Pochi hanno notato il paragrafo con cui il blog 14YMEDIO di Yoani Sanchez ha concluso di recente un breve articolo sull’arcivescovo della seconda città dell’Isola, Santiago de Cuba, Dionisio García Ibáñez: “Gli addetti ai lavori nei corridoi ecclesiastici lo considerano un probabile successore del cardinale Jaime Ortega y Alamino come arcivescovo di l’Avana, cosa che può avvenire durante la prossima Settimana Santa”. Quest’ultimo, 71 anni, nativo di Guantanamo ed ex ingegnere elettrico, ebbe parte in causa in un altro momento cruciale della vita ecclesiale cubana, conosciuto come ENEC, Reflexión Eclesial Cubana, conclusasi nel 1985, quando venne ordinato sacerdote. Undici anni dopo sarà consacrato vescovo, poi posto a capo dell’Arcidiocesi di Santiago de Cuba e della strategica Conferenza dei vescovi cubani, nonché custode della popolarissima immagine della Virgen de la Caridad venerata nel Santuario del Cobre, meta del pellegrinaggio di Francesco nell’Isola.

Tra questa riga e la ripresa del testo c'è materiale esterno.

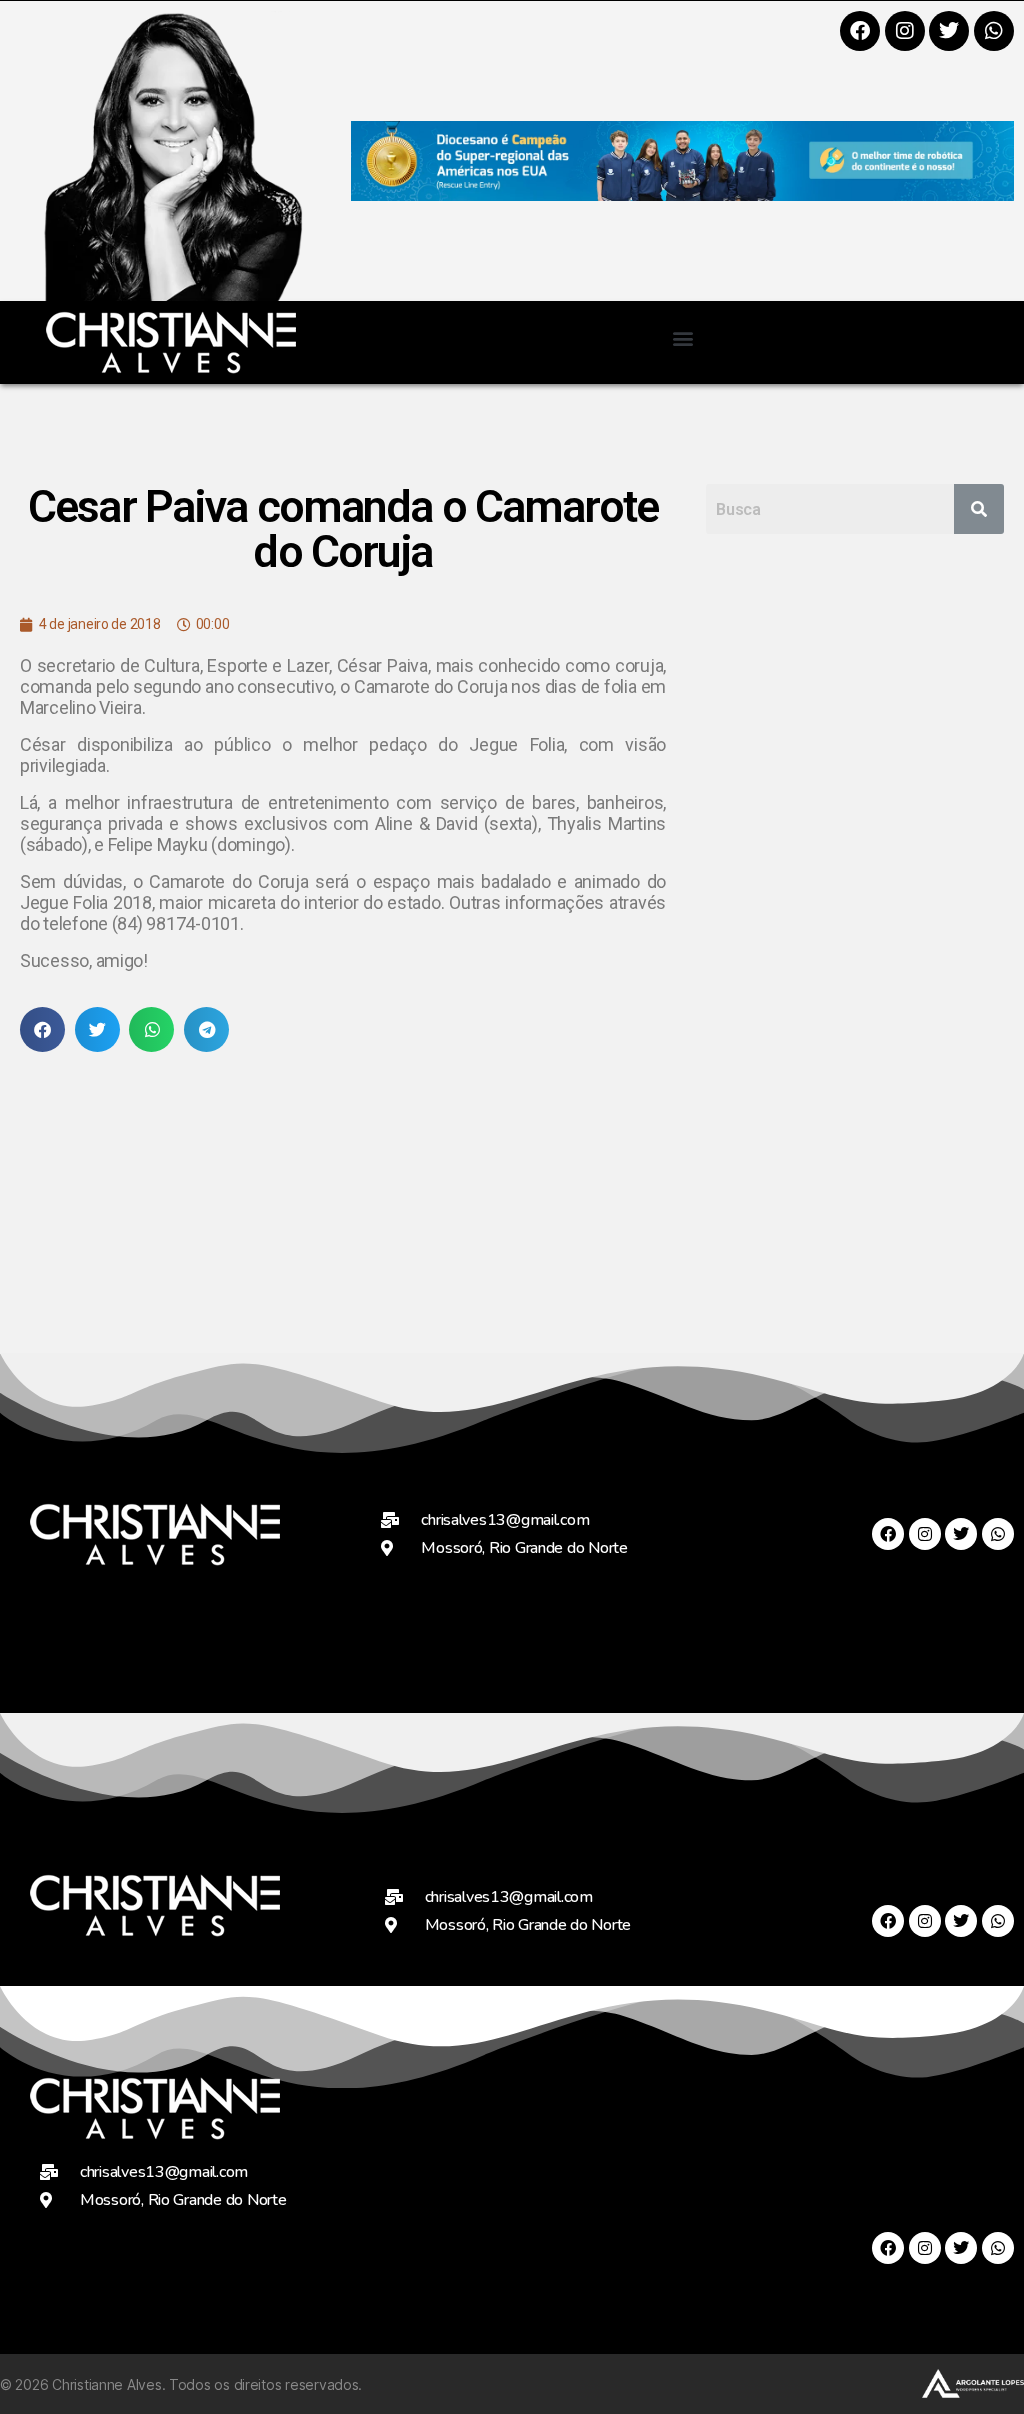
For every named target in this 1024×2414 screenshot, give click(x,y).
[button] (682, 337)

Le grandi trasformazioni che modificano le fondamenta di una società hanno i loro padri, ma è nella stessa logica dei processi che mettono in moto quella di essere portate avanti, da un certo punto in poi, dai figli, legittimi o putativi. Cuba non farà eccezione. Se Raúl, da uomo di potere e militare pragmatico, ha “aperto Cuba al mondo” non sarà lui a pilotare l’Isola verso un nuovo approdo. Del resto ha anticipato di voler ritirarsi nel 2018, con la conclusione del secondo mandato. Avrà allora 87 anni, quattro in più del cardinal Ortega. Un passo in questa direzione potrebbe esservi il prossimo aprile, dopo la Settimana Santa dunque, al VII Congresso del Partito Comunista, quando il generale Castro rimetterà la carica di Primo Segretario del Partito Comunista Cubano, che pure avrebbe diritto a ricoprire per cinque anni ancora secondo le regole approvate dal Congresso del 2011. Non è detto che lo faccia, ma se così fosse la domanda è su chi potrebbe succedergli. Nessuno può dirlo a scienza certa. Non sarà il primo vicepresidente di Cuba Miguel Díaz-Canel, che non è parte dell’élite politico-militare che esprimerà il successore di Raúl, e che potrebbe fare le veci di Castro solo in caso di morte prematura e fino alla rielezione del successore. Un forte candidato è Alvaro López Miera, che con i suoi 72 anni d’età ha fama di essere il più capace e flessibile dei generali “storici” che ha combattuto contro l’esercito di Batista. Soprattutto è uno dei protetti di Raul Castro. Altri generali, di peso storico e potere nella nomenclatura sono i comandanti della Sierra Maestra tutti vicini agli 80 anni o oltre. Poi ci sono i giovani, membri del Comitato Centrale del Partito Comunista con un curriculum più incline al riformismo di Raúl Castro. Un nome che ricorre più di altri è quello del colonnello Alejandro Castro Espín, il beniamino della Giunta Militare. Dovrà prima essere promosso al Comitato Centrale del partito comunista, poi asceso al Bureau Politico. Se così sarà si potrà dire di essere davanti al possibile erede di Raúl Castro nel 2018.
Sembra proprio che le sorprese cubane siano destinate a continuare.